For McDonald's, as well as the other captive REIT sponsors, the move may make sense. The fast food chain hasn't announced its plans. But by keeping its burgers and fries businesses but selling off its more than 12,000 restaurants, analysts estimate it could raise more than $5 billion by selling shares to the public. That could free up capital for McDonald's to buy back shares or lower its debt.
CHEAP FINANCING. But for investors in these captive REITs, the returns may be much less palatable than expected. The cyclical recovery in the property market that has driven the boom in REIT stocks seems over. The new REITs face more limited growth due to their narrow niches. They won't necessarily benefit if their parents do well since their only source of revenue is from the leases they hold. If McDonald's does strike gold with a new blockbuster McSandwich, the REIT won't get much of the upside. Says Fredrick Carr of Penobscot Inc., a real estate research firm that is based in Boston: "McDonald's would do a REIT because it decided it is cheaper financing than it can get elsewhere, not because it wants the REIT to grow."
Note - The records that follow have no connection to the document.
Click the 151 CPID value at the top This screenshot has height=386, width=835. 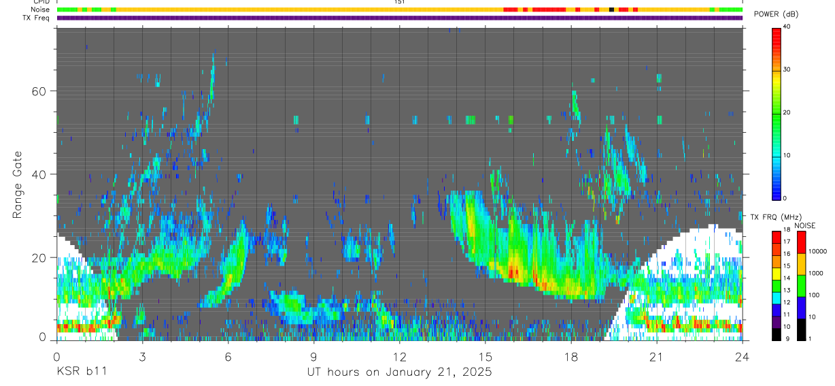[399, 2]
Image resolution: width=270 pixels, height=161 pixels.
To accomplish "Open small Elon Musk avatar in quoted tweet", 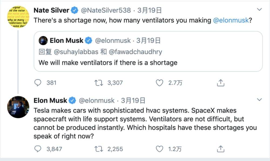I will click(43, 41).
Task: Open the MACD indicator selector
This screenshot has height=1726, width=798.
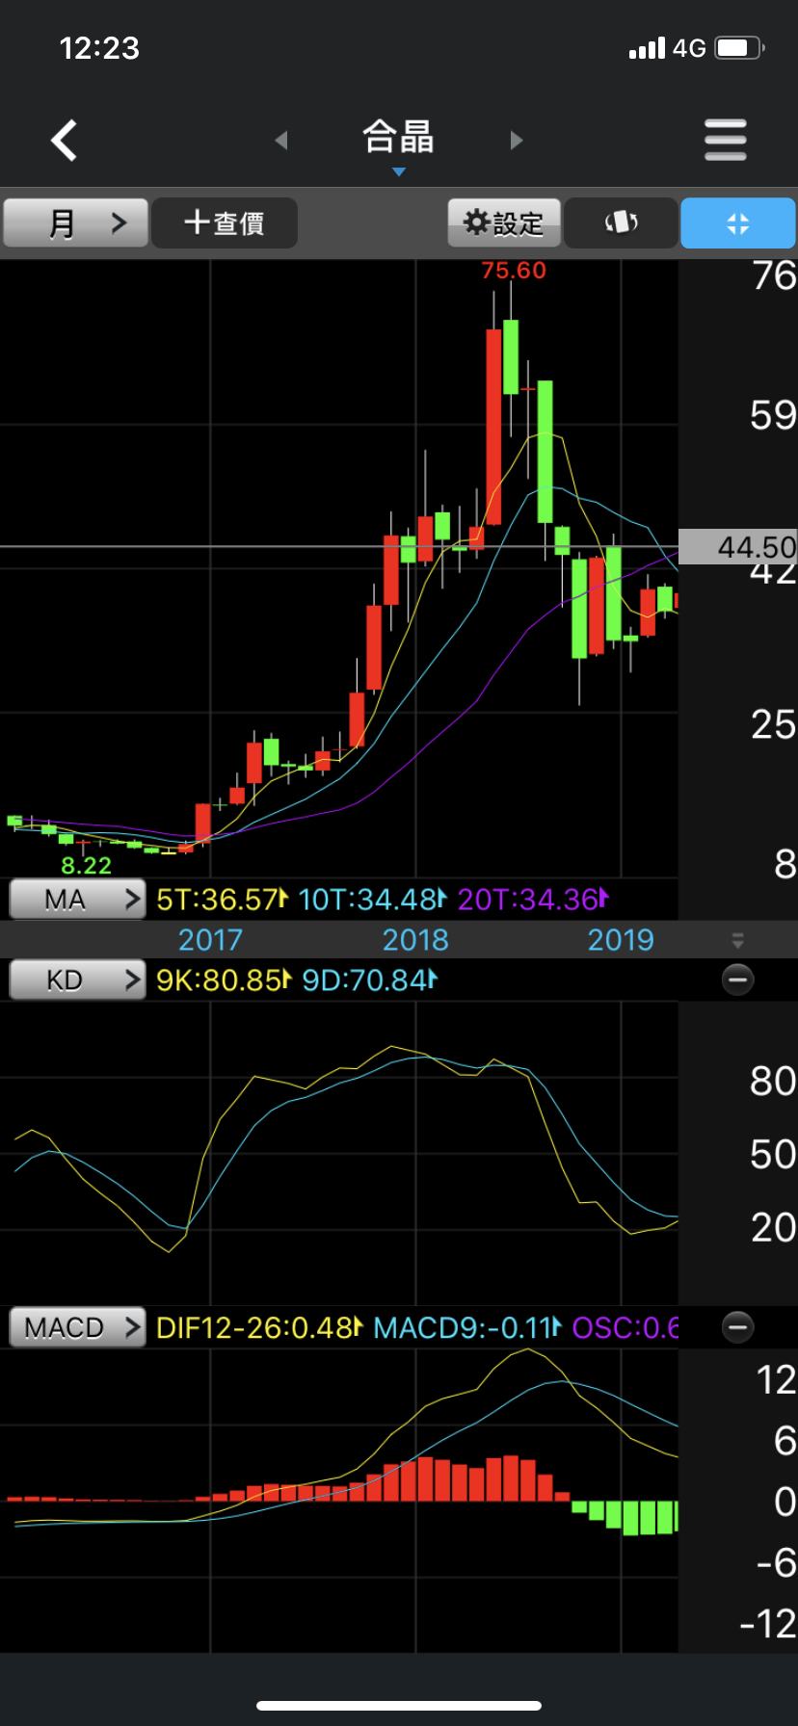Action: (77, 1327)

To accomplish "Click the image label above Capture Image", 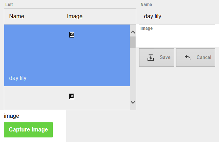I will point(12,116).
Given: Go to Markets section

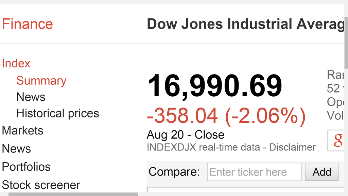Looking at the screenshot, I should pyautogui.click(x=23, y=130).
It might be different if McDonald's were in a growth industry, like prison construction. The stock price for CCA Prison Realty Trust has doubled since its IPO last spring. But the REIT is still merely a financing vehicle for its parent, the Corrections Corp. of America. Others, such as REITs created from new car dealerships, face less certain futures. Take the AMC Entertainment Inc. theater chain that spun off $270 million worth of multiplexes in Nov. 18 into a new REIT, Entertainment Properties Trust. Facing a potential glut of screens, the REIT's shares are selling just below their offering price. "You're not getting the most interesting part of the action" with captive REITs, says Michael Kirby of Green Street Advisers, a REIT research firm based in Newport Beach, Calif.
So, why would someone buy shares in these captive REITs? There are pluses. With its stellar investment-grade credit, McDonald's isn't likely to default on any of its debt or leases. That means that it can, and likely will, offer shareholders a stable, high dividend of 8% or so. Against a 5.7% Treasury yield, that's attractive to some investors. But there will be little or no additional capital appreciation because growth will most likely be limited to the 2% annual increases McDonald's would likely write into them. What investors will likely get will look a lot more like a bond than the kind of REIT equities that have climbed by 20% a year or more for much of the last few years.
Conflicts of interest could also work against the growth of those dividend yields. Although the REIT and its parent are separate entities, often the same management controls both, as with Prison Realty Trust and Entertainment Properties. If management has a much larger stake in the parent than in the REIT, which is typical, it would have an incentive to favor the parent over the real estate entity. It could, for example, prevent the REIT from getting rent increases at the market rate.
All in all, for investors, many of the captive REITs are about as scrumptious as an Arch Deluxe. You're betting the management of a company you don't really own will be looking out for your interests as well.